Monday, June 16, 2014

Illicit Bitcoin Mining: Prevention, Detection, and Response

Bitcoin mining and NSF computational resources have been in the news lately with the NSF OIG report for March 2014 (p. 29-30) reporting on a user of NSF-funded supercomputers using them illicitly to mine for over $8,000 in bitcoins. A similar story emerged regarding a student at Harvard. Additionally, a report from Iowa State reports intruders using a computer illicitly for bitcoin mining. (For more details about bitcoin mining, see the NSF-funded research from UCSD.)

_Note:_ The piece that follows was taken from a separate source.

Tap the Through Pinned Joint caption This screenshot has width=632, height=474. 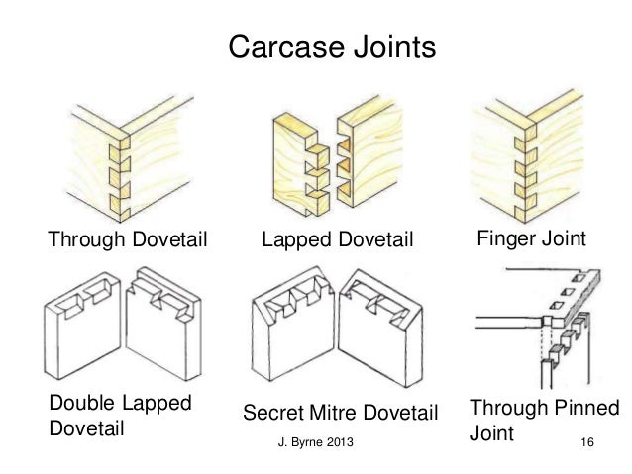point(542,421)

Assuming you have made the decision to disallow bitcoin mining, addressing unauthorized bitcoin mining is a multi-phase process.

Educating your users that bitcoin mining isn’t allowed is a good first step. Make sure you have a clear acceptable use policy (AUP) that states what computing systems can and cannot be used for. For example, the IceCube AUP states that their resources “are intended to provide computing resources for analysis, processing and filtering, and simulation activities for the IceCube project.” Another, stronger approach is to explicitly ban bitcoin and other crypto-currency mining (for example, see the Heroku AUP).

Second, your users may still misbehave, or you may have unauthorized users compromise your system, so consider implementing rules for an intrusion detection system to detect the mining. Since bitcoin mining requires network traffic, monitoring network traffic can be effective. For example, bro_bitcoin is a module for Bro to detect bitcoin mining on the network.

Finally, consider procedures for what happens if you detect bitcoin mining and successfully mined bitcoins. This is an emerging area and there are no standard practices yet. However, an incident response plan should support effective response to this case, including who should be notified and involved given the fungible nature of bitcoins.